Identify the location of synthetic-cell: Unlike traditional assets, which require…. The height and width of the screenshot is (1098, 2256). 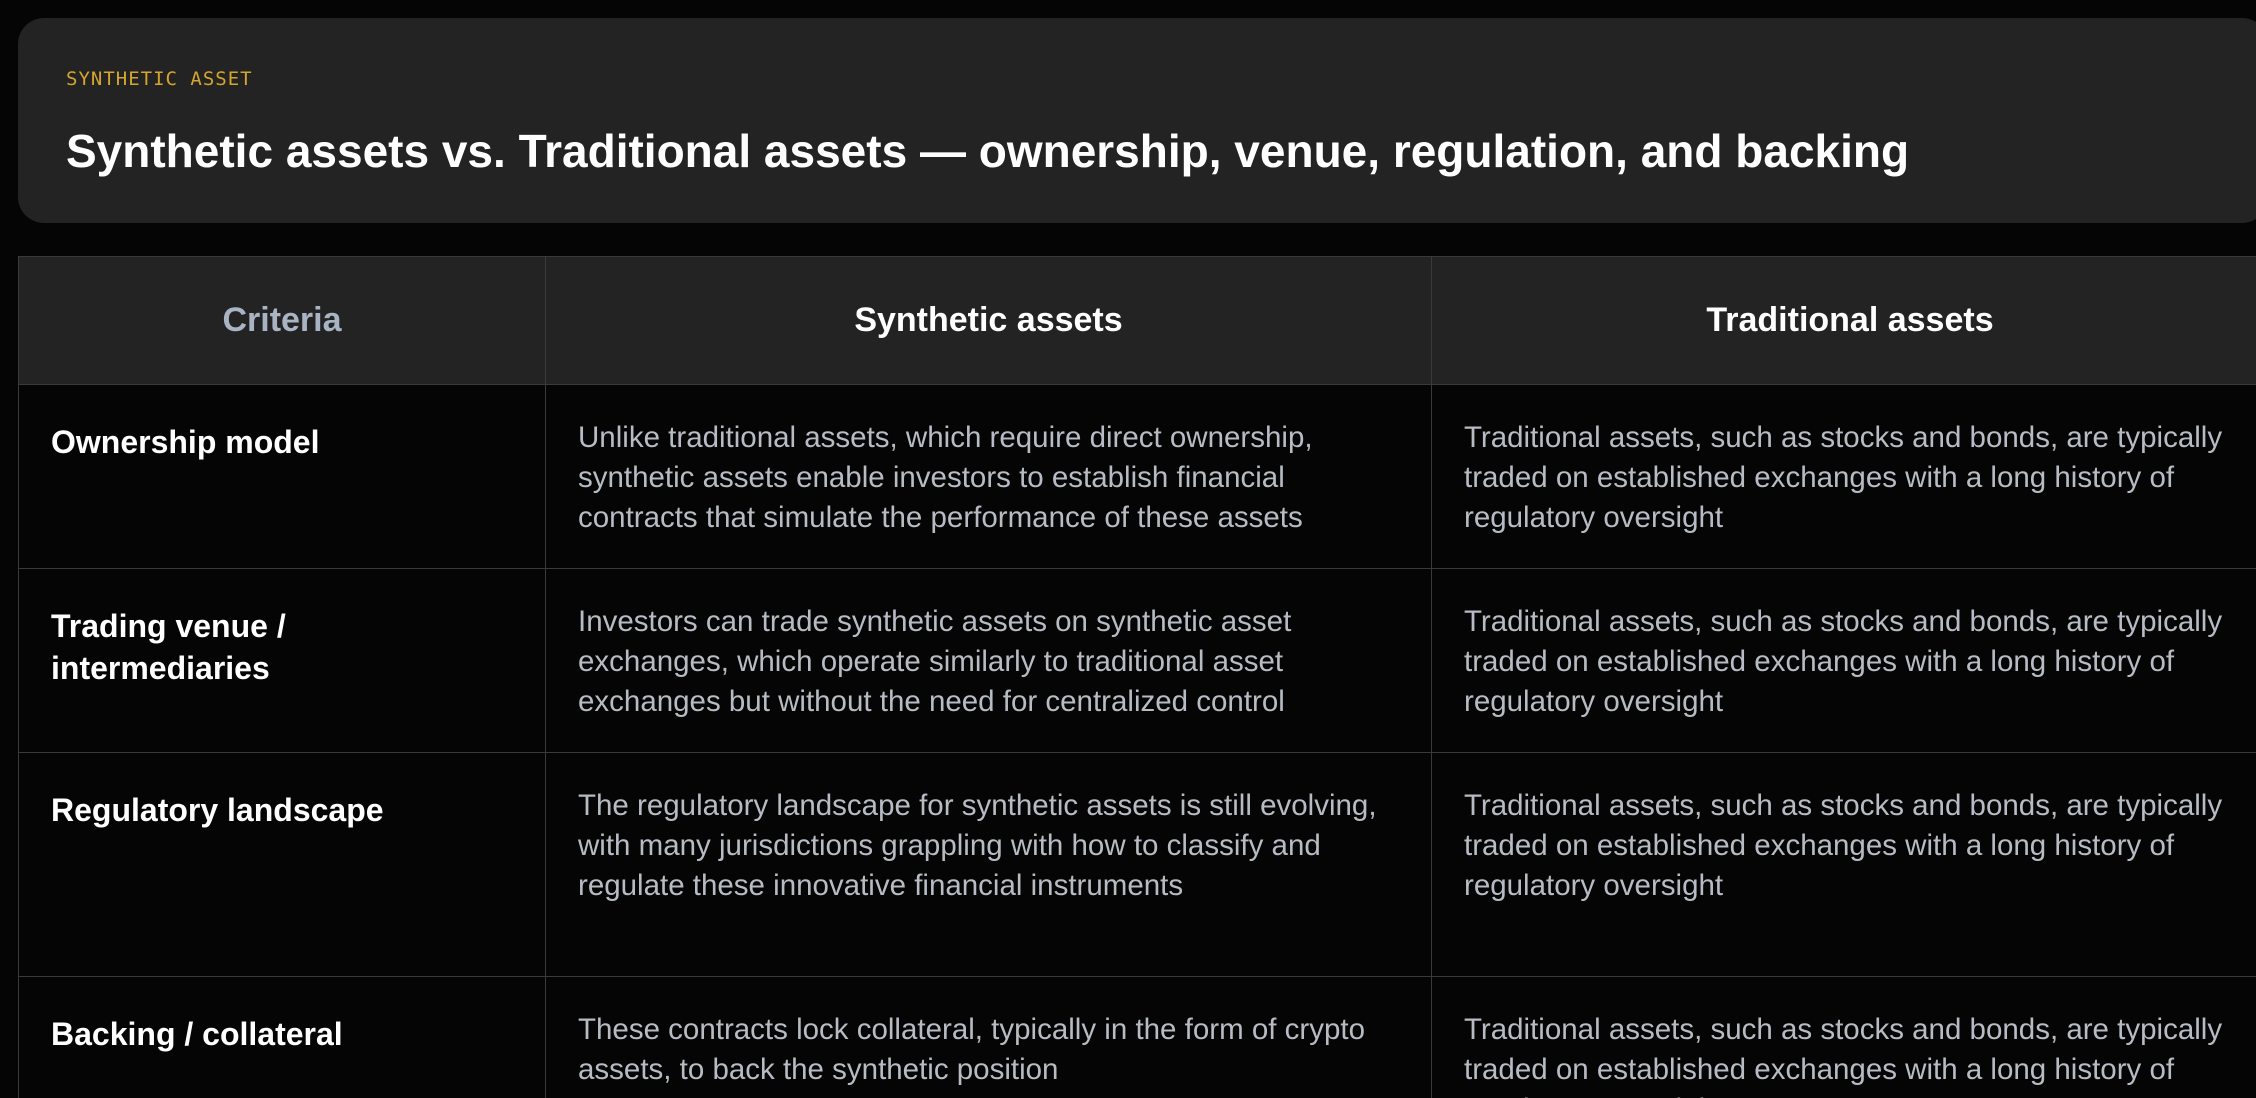
(988, 476).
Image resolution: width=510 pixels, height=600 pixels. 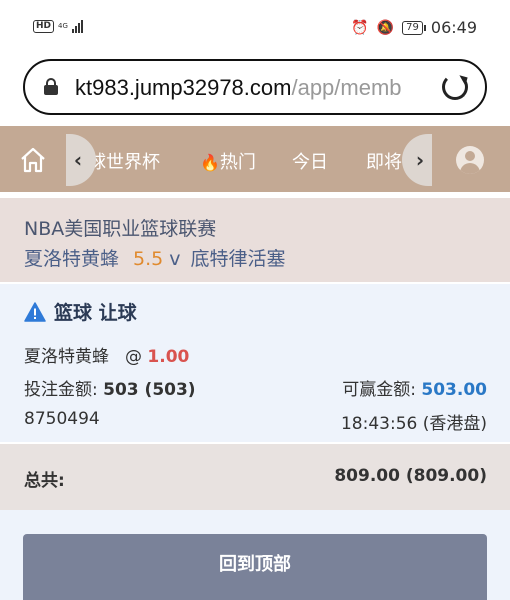 I want to click on stake-row: 投注金额: 503 (503), so click(x=110, y=388).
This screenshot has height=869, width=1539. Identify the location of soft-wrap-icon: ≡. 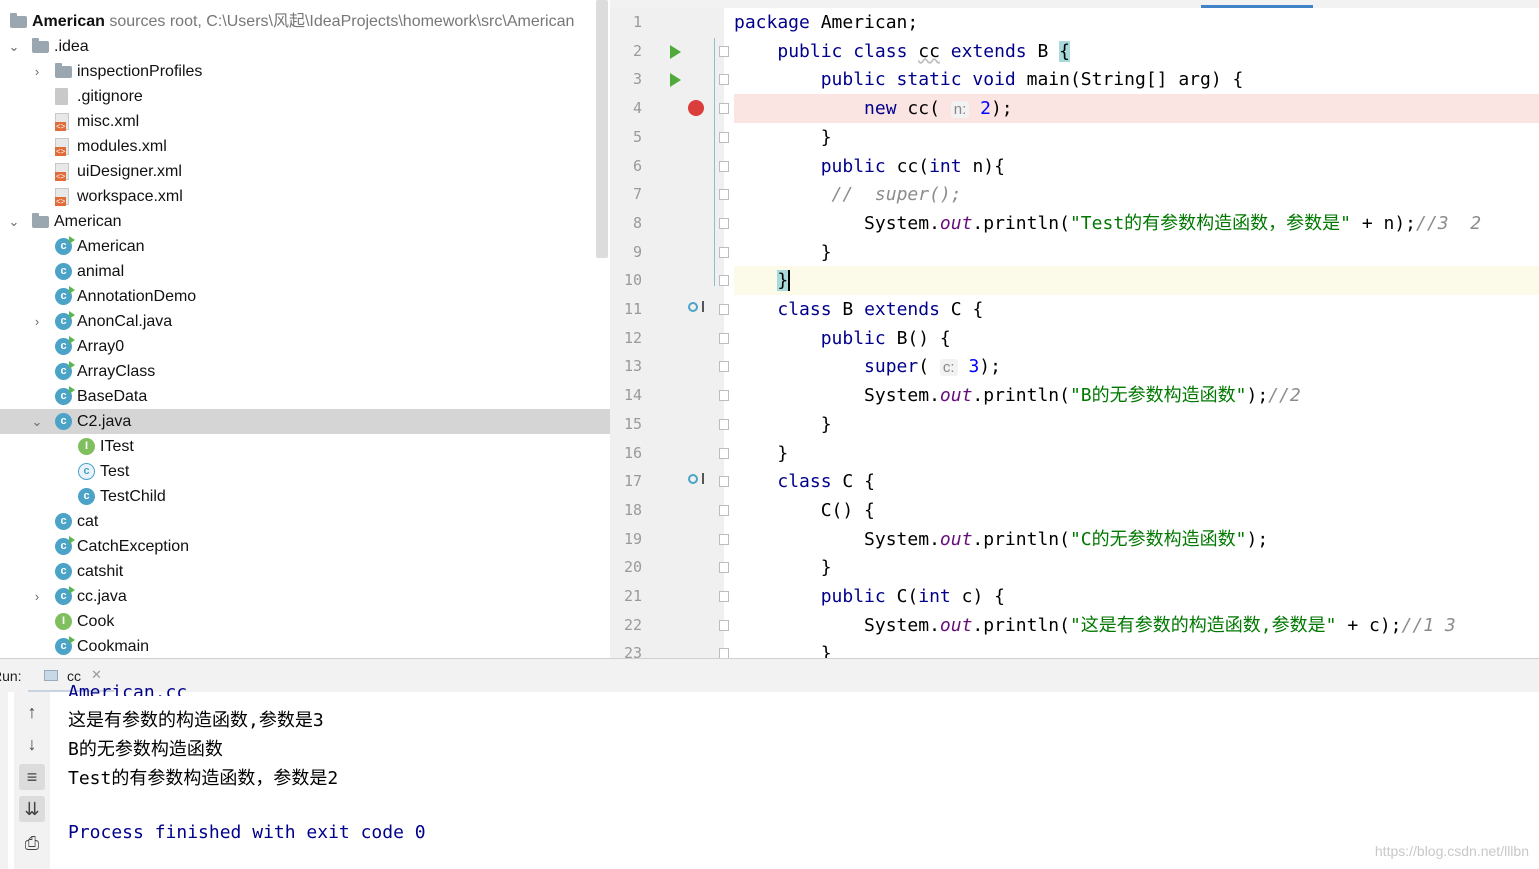
(32, 777).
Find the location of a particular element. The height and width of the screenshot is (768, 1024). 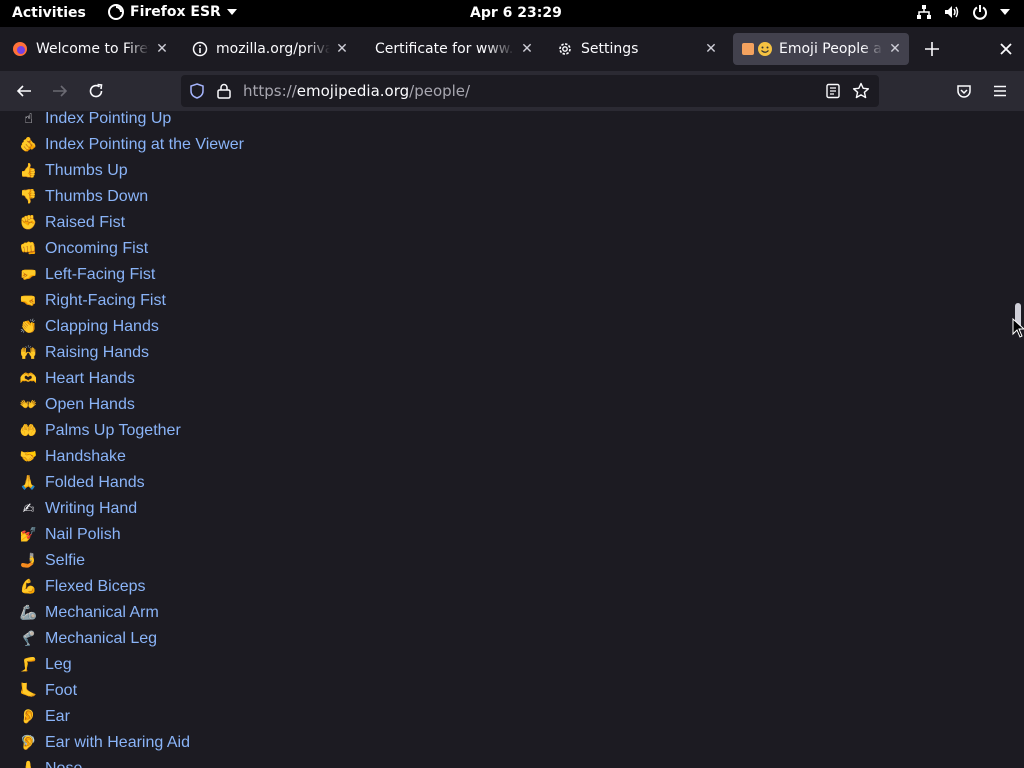

emoji-link: Folded Hands is located at coordinates (95, 483).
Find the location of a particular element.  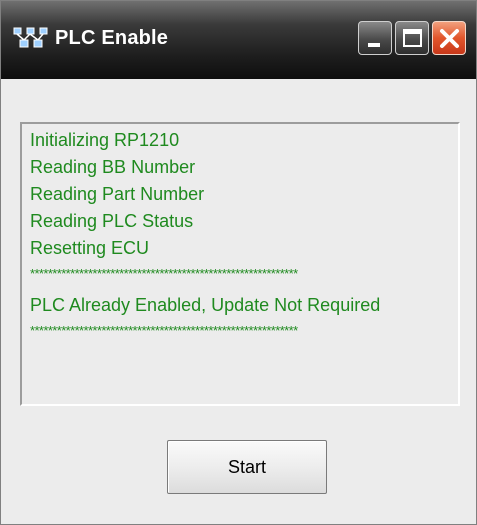

log-line-plc-status: Reading PLC Status is located at coordinates (112, 221).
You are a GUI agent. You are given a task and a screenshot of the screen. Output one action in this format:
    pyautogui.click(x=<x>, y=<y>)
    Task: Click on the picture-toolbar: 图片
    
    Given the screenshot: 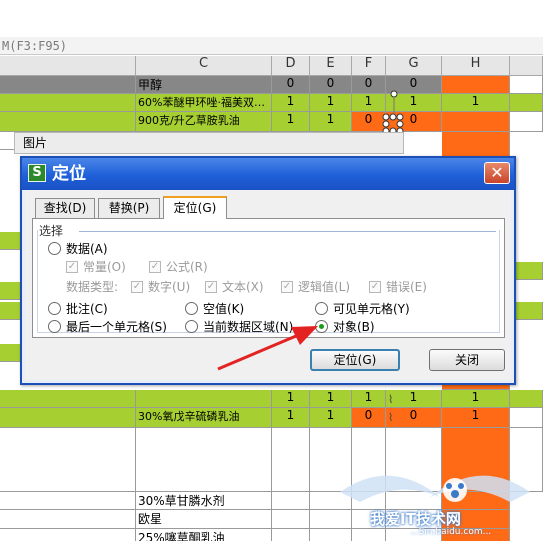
.....
- TASK ITEM:
Print the stretch from the start of the rows through the line containing "(988, 476).", both ends included, reproducing each line verbatim and omitting the pictures.

- COMPLETED EXERCISE:
Identify the location of synthetic-cell: Unlike traditional assets, which require…. The height and width of the screenshot is (1098, 2256). 
(988, 476).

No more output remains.